__Исходный текст__:

------

Немного о методах следствия в 1938 году

Jan 13, 2016 22:57


Секретарю Ленинградского Горкома ВКП(б)
тов. Ш Т Ы К О В У
члена В. К. П. б. №4/5,1141960*

НИКОЛАЕВА Алексея Петровича, прожив.
по ул. Рубинштейна, 23 кв. 83, тел. 568-58
Тов. ШТЫКОВ, по совету зам. секретаря Октябрьского Райкома ВКП(б) т. ДЕМИНШТЕЙН я пишу вам это заявление.
В НКВД следствие по моему делу велось под руководством нач-ка следственного отдела Кировск. ж. д. ВОРОНОВИЧА, основными следователями были: ст. следователь АЛЕКСЕЕВ, его помощники ЛУГОВЦЕВ и ЛОБУХИН. Особо отличались фашистскими методами допроса АЛЕКСЕЕВ и ЛУГОВЦЕВ. Их приемы по отношению ко мне были следующие: АЛЕКСЕЕВ в январе 1938 г. предложил мне собственноручно переписать сфабрикованную им бумагу на имя Комиссара Безопасности ЗАКОВСКОГО, примерно таково сожержание**, что «я, НИКОЛАЕВ,, решил раскаяться в своей вредительской и контрреволюционной деятельности и раскрыть всю организацию, членом которой я состоял, о том, что я, НИКОЛАЕВ, в течение 20 лет пребывания в партии большевиков был заклятым врагом советской власти и все мои действия были направлены на свержение советской власти; теперь я вижу, что я попал в верные руки органа НКВД, буду давать показания, разоблачающие свою вредительскую деятельность и членов организации, в которой я состоял и я прошу смягчить мою участь и сохранить мне жизнь».

------

__Блок данных__:
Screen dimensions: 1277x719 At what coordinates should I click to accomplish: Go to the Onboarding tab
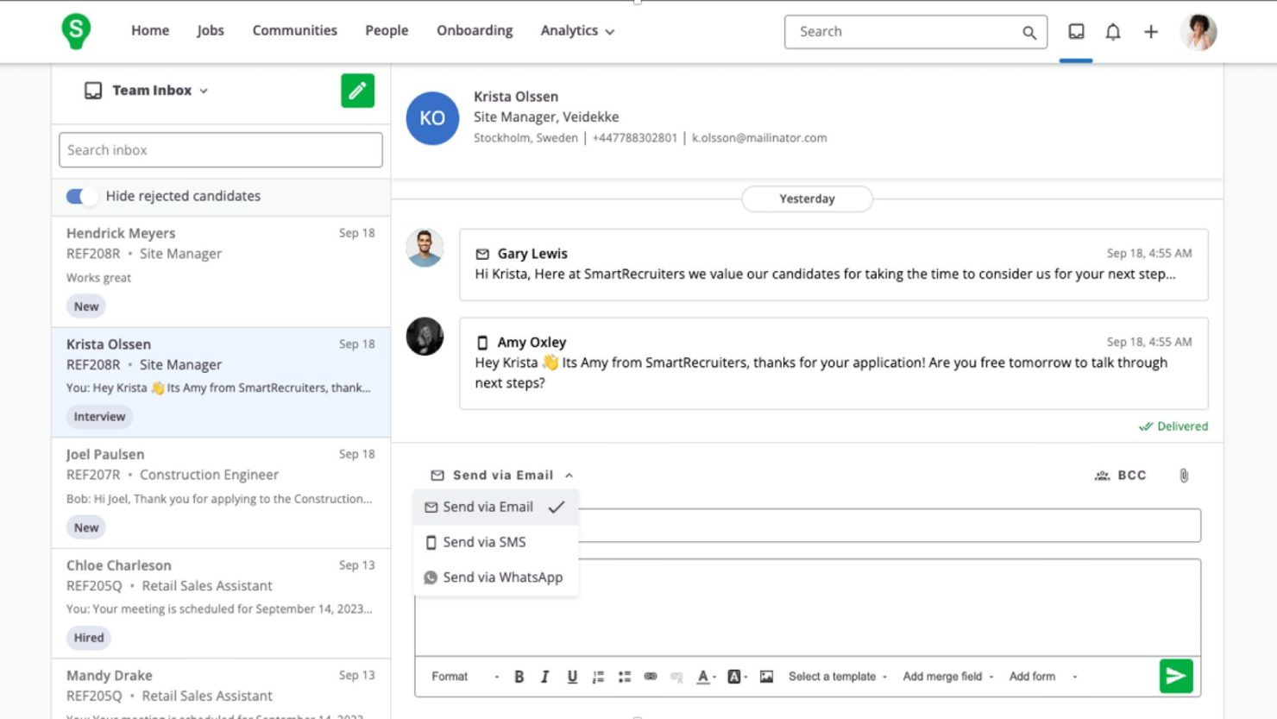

------

Продолжите текст о методах следствия в 1938 году, начав сразу после последнего приведённого в нём предложения.

Я заявил, что провокацию и клевету я не подпишу, ибо хотя я и в тюрьме, но я большевик и буду бороться с клеветой пока хватит моих сил. После этого АЛЕКСЕЕВ с бранью заявил мне, что ты знаком с нашими методами допроса, я поправил его, сказав, что с методами пытки я уже познакомился: так что же ты хочешь попробовать, попробуй и приказ** мне встать, руки по швам, ноги вместе.
Так я простоял около суток, они дежурили по-очереди, затем он передал меня следователю, ярко выраженному, с моей точки зрения, фашисту (о чем я говорил ему в глаза и заявил об этом впоследствии ВОРОНОВИЧУ и прокурору ПОПОВУ и ШАПИРО).
ЛУГОВЦЕВ заявил мне, что он все равно доведет меня до черного дела (расстрел), а черную работу выполнят другие, т. е. расстреляют другие.
Я простоял еще сутки, но все же обращение не подписал.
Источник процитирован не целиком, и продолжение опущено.